Black victims of UK police violence speak to RT (VIDEO)

Victims of police violence, their relatives and campaigners say the black community must do more to organize “non-violent direct action” to prevent deaths in custody.

“I think we have to take the fight to them by stepping up the extent to which we are prepared to take direct action,” Black Activists Rising Against Cuts (BARAC) co-chair Lee Jasper told RT’s Richard Sudan.

“Non-violent direct action but defending ourselves nevertheless. A lot of us go to jail for the wrong reasons and now it’s time that some of us go to jail for the right reasons.”

Victims of police violence recounted how they have been targeted on the streets and mistreated inside police cells.

Marcia Rigg, who heads the Sean Rigg Justice & Change campaign, retold how her brother was “restrained in a prone position” for more than eight minutes and locked up in a police van until he was dragged out into a south London police station yard already lifeless.

“My brother was Sean Rigg, who was having a psychotic episode back in 2008. He was picked up by Brixton police officers and arrested for theft of his own passport and a public order offence and an alleged assault on a police officer,” said Rigg.

“He dies at the back of the yard of the station, he doesn’t actually enter the custody suite. He dies at the officers’ feet.”

Recounting his own experience of police abuse, award winning poet and author Benjamin Zephaniah told RT police deliberately stamped on him and put cigarettes out on his naked body while in custody.

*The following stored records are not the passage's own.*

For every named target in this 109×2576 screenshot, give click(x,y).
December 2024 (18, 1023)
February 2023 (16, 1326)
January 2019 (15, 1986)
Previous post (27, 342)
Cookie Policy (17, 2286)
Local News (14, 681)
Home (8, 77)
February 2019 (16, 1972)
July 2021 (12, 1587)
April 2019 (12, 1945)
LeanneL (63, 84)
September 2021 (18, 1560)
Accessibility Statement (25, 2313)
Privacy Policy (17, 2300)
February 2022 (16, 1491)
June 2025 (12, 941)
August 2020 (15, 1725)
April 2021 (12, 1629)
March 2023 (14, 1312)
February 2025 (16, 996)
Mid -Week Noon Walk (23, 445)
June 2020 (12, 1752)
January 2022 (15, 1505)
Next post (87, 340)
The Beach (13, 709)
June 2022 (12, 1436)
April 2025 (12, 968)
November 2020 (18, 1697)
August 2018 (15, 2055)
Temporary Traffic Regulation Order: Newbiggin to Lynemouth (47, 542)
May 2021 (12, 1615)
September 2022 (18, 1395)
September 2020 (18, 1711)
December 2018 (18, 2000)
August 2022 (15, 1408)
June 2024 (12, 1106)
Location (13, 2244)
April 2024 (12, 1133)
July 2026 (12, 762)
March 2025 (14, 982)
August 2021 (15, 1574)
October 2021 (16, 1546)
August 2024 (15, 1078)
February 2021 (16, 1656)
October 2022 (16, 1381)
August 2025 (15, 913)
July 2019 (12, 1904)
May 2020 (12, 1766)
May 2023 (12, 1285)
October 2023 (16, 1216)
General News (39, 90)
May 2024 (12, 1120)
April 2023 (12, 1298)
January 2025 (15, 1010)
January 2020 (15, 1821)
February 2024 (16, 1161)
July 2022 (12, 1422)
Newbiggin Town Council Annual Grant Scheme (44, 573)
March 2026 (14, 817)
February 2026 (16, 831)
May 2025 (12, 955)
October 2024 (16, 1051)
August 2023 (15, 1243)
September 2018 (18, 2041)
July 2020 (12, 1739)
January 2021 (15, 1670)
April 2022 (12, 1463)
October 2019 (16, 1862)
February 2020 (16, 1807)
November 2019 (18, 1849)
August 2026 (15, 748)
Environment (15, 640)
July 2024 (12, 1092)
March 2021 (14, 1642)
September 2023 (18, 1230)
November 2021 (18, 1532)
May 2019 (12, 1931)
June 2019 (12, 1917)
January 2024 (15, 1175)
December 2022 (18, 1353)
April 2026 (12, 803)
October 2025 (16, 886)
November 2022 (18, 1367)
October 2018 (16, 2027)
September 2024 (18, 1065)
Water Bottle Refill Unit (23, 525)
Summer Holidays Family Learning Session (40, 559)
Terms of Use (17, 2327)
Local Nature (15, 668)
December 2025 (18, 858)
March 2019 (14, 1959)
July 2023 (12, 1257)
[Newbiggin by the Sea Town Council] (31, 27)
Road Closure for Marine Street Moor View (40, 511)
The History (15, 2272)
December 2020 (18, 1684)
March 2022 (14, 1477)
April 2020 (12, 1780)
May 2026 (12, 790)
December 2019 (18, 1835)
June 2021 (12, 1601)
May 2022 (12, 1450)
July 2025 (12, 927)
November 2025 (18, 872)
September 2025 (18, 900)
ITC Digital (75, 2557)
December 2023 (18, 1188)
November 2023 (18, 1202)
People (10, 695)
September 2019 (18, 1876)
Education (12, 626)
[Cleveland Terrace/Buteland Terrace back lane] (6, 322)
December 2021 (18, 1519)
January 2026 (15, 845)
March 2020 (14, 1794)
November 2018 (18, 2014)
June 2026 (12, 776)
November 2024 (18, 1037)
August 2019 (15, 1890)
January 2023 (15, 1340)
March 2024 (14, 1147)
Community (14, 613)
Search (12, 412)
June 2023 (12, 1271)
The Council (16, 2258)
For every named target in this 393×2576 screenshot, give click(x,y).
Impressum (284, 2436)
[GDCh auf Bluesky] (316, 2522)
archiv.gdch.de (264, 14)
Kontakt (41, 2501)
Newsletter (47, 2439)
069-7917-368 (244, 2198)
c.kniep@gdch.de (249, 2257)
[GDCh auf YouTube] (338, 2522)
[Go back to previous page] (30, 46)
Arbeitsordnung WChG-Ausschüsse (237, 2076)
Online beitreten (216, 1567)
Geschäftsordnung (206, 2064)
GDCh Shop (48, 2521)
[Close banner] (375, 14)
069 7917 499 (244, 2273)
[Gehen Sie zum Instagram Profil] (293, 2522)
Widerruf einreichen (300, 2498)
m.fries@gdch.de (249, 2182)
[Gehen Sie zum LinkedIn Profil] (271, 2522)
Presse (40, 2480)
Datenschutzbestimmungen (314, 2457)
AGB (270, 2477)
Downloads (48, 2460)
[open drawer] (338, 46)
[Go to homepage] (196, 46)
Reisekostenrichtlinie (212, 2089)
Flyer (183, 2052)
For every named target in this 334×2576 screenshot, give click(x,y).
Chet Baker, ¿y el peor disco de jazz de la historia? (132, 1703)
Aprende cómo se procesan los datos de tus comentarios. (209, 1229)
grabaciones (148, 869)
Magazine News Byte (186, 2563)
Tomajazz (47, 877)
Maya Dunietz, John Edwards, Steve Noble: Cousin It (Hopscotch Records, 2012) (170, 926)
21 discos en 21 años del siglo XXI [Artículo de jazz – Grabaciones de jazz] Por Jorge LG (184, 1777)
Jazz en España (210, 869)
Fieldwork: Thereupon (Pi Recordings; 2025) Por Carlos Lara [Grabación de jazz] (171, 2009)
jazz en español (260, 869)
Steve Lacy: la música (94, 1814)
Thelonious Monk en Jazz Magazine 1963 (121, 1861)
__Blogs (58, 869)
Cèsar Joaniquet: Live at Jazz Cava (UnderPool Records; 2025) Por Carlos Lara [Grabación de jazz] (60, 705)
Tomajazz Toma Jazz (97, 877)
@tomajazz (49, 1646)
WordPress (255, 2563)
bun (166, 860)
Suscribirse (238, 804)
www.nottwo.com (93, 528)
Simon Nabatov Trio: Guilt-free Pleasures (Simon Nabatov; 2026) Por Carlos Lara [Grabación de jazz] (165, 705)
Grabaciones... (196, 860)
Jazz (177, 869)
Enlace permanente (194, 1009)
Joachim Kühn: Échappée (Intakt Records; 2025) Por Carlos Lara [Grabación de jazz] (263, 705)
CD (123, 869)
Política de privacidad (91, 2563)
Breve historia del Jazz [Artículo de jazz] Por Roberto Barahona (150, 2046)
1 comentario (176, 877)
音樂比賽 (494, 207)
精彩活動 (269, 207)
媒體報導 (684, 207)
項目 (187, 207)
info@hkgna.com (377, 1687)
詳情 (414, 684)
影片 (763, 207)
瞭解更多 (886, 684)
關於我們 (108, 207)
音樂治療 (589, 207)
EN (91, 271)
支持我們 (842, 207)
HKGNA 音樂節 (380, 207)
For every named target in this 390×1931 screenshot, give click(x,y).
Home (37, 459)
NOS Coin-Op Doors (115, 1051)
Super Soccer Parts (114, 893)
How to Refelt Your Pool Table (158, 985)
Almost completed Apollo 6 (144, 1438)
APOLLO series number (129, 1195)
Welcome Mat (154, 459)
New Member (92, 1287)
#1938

Jasper, who was once a candidate for George Galloway’s Respect Party, said: “The [Independent Police Complaints Commission], and indeed the Crown Prosecution Service, the police, they live in some sort of Orwellian universe where no matter what the substantive evidence is, no matter what the facts are, no matter what the witnesses say there is no circumstances under which a British police officer can be convicted for an unlawful death or killing.”